Monday, September 30, 2013

What did I tell you?

Chertoff's Gut Terror Alert System. By James Joyner, July 2007.
What I told you, at the beginning of August, was that if reports of a "conference call" or whatever among senior Al-Qa'eda officials planning some kind of massive strike on an unnamed US embassy were true, it was not necessarily true that they were planning
a strike, but more likely that they were testing the Snowden revelations to find out if the US really had the power to monitor all their communications. And that the NSA, by going all Chertoff and posting public warnings everywhere, would be falling into their trap, giving them their answer:
Of course in this case, ironically, the NSA will have done itself considerably more harm than Snowden did. But that's intelligence for you. Wonder why they call it that?
You can read the whole thing, it's got some good sentences in it.

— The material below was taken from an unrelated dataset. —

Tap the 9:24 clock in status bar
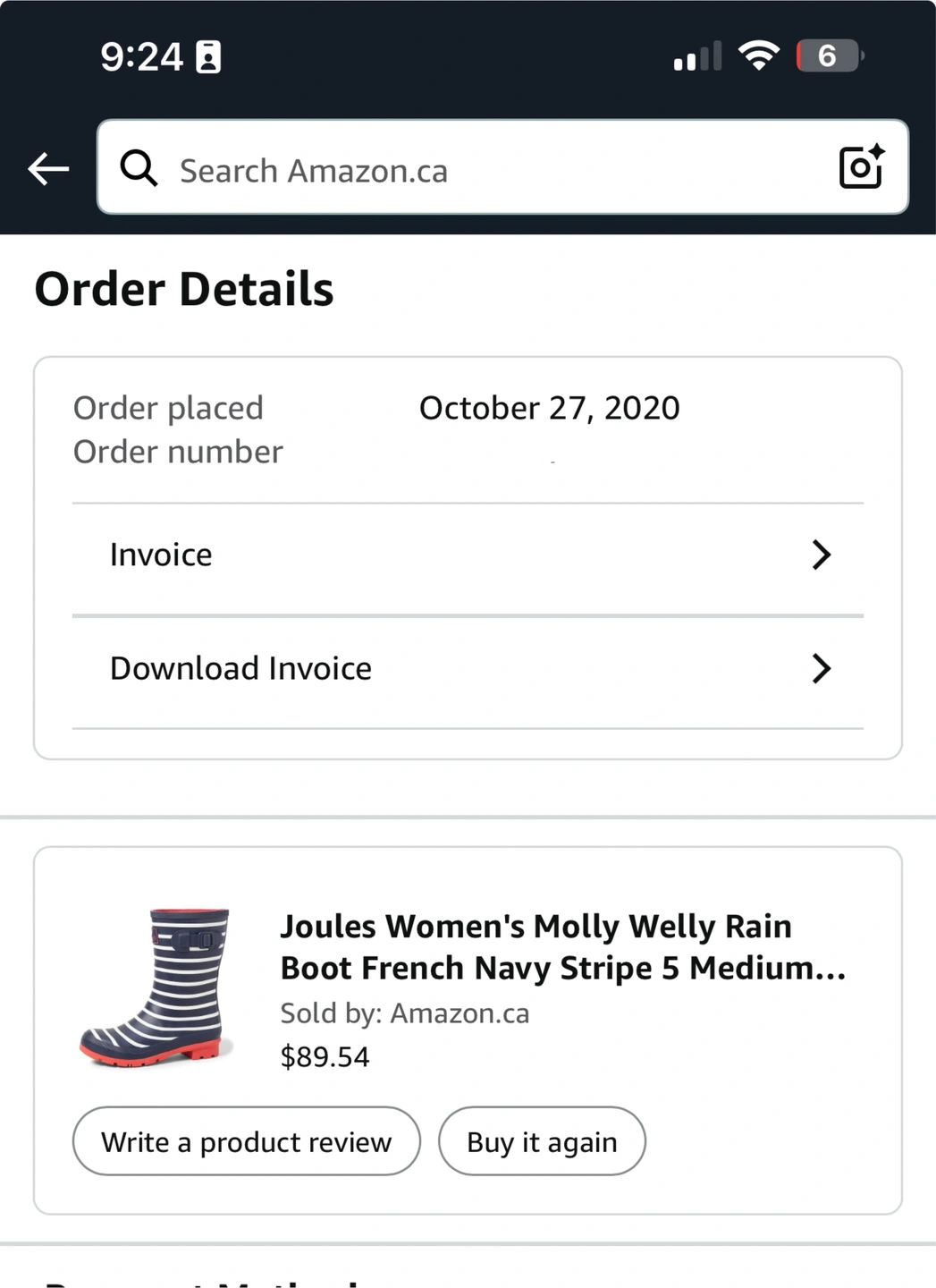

So today we find out from the New York Times:
As the nation’s spy agencies assess the fallout from disclosures about their surveillance programs, some government analysts and senior officials have made a startling finding: the impact of a leaked terrorist plot by Al Qaeda in August has caused more immediate damage to American counterterrorism efforts than the thousands of classified documents disclosed by Edward Snowden, the former National Security Agency contractor.
Since news reports in early August revealed that the United States intercepted messages between Ayman al-Zawahri, who succeeded Osama bin Laden as the head of Al Qaeda, and Nasser al-Wuhayshi, the head of the Yemen-based Al Qaeda in the Arabian Peninsula, discussing an imminent terrorist attack, analysts have detected a sharp drop in the terrorists’ use of a major communications channel that the authorities were monitoring. 
It now seems entirely clear that Director of National Intelligence James Clapper, in his anxiety to prove to the world that the NSA surveillance methods really work, has once again compromised them much more effectively than poor Snowden did. I'm not saying he should be arrested for espionage, because I think that's a dumb way to deal with malefactors who are not in fact spies, but he really does need to find a new job, or retire.

And secrecy begins at home, if you know what I mean. Let's see a little more seriousness about the agencies keeping their own, and a little less about citizens being citizens. I mean stop public relations campaigns designed to prove to the world how important and successful they are; do the damn job and be successful. And free Chelsea Manning!